От переноса и неожиданного полумрака лаборатории, сменившего дневной свет, затихший было мальчик ткнулся Лене в шею и тихо захныкал.
— Ну, что ты, маленький, все хорошо.
Принялась укачивать ребенка, нараспев рассказывая изнывающим от любопытства магистрам сокращенную версию встречи с богинями. Малыш сопел, убаюканный звуками ее голоса.
— Значит, этот ребенок — Искра, — ошалело произнес Рин.
— Этот ребенок — дар Великой. Да, котенок? Ты же у нас подарок? Да, очень красивые косички и, нет, не нужно за них так сильно тянуть. Лысую тетю Лену общественность не одобрит.
— И что нам с ним делать? — маг растерянно почесал рыжий затылок.
— Я его заберу.
Расхаживающая по лаборатории Лена замерла и медленно развернулась к Бриану.
— Не нужно так на меня смотреть, Элена. Я признаю мальчика. Для всех он будет моим сыном. И я клянусь, что выполню ваше условие.

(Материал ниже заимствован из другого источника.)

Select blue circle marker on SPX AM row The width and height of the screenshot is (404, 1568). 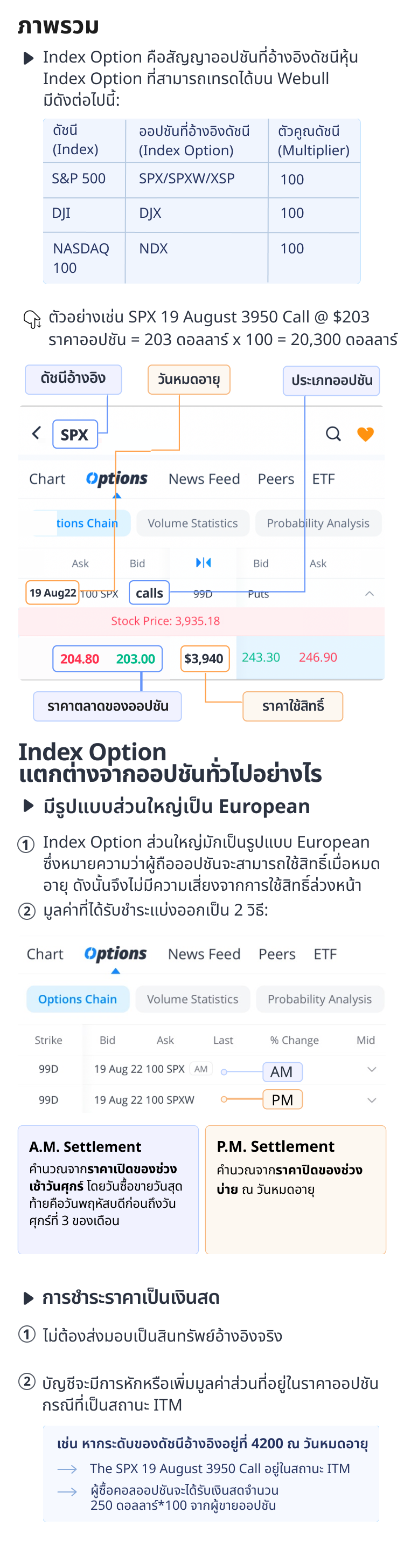click(224, 1071)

— Он будет жить вместе с вами в столице, — спокойный тон давался тяжело.
— Хорошо.
— Я буду навещать его.
— Согласен.
— Каждую седмицу.
— Хоть каждый день, — невозмутимо ответил Бриан.

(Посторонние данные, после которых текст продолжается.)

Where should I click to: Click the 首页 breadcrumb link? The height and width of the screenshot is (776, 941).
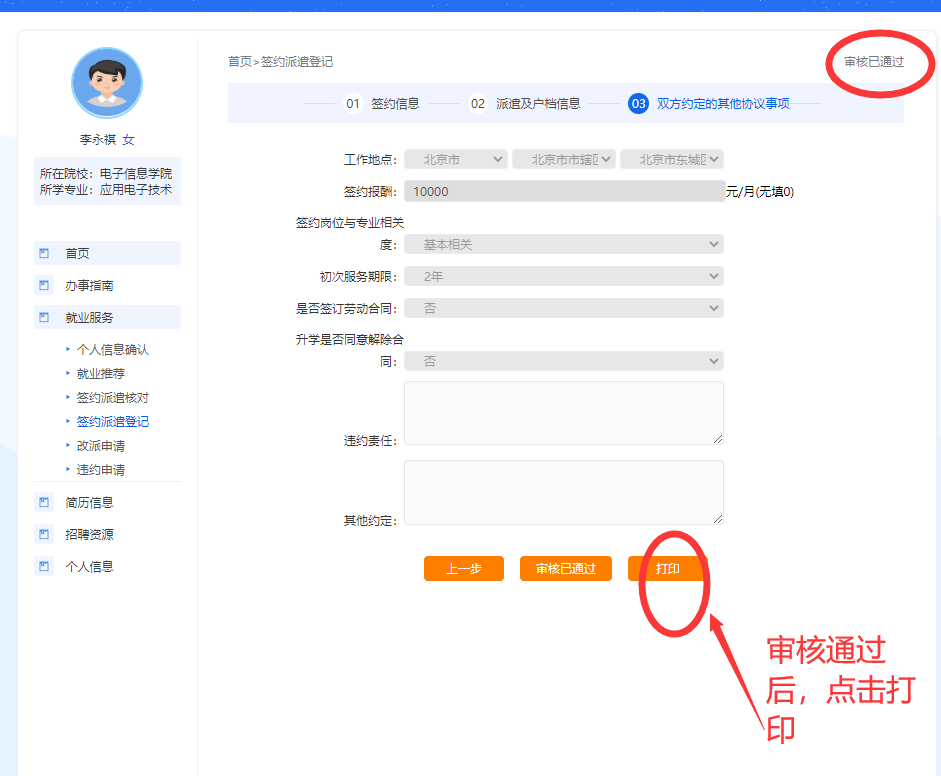239,62
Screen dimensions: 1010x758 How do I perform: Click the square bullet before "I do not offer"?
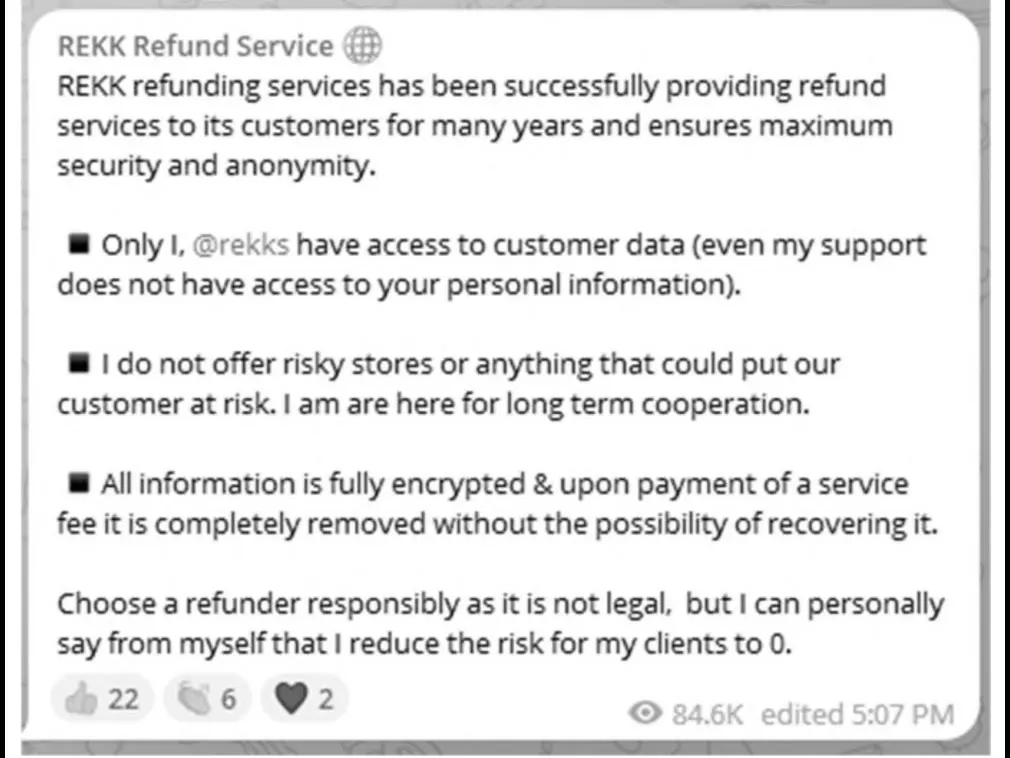point(79,363)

Лена замолчала, пристально вглядываясь в его лицо, затем подошла и молча протянула ребенка. Если бы тот заплакал, прижался к ней или хоть как-то выразил протест, черта с два она б его отдала. Но малыш охотно перебрался на руки к Бриану, радостно агукнул и схватил магистра за нос.
— Зачем он это делает? — прогундосил маг.
— Вы ему нравитесь, — усмехнулась Лена. — Придумаете сыну имя?
Бриан аккуратно убрал с детского лба мягкие черные пряди, улыбнулся, встретившись с любопытным взглядом темных глаз.
— Эйден, — сказал, давая Лене возможность облегченно выдохнуть. — Эйден МакНуад.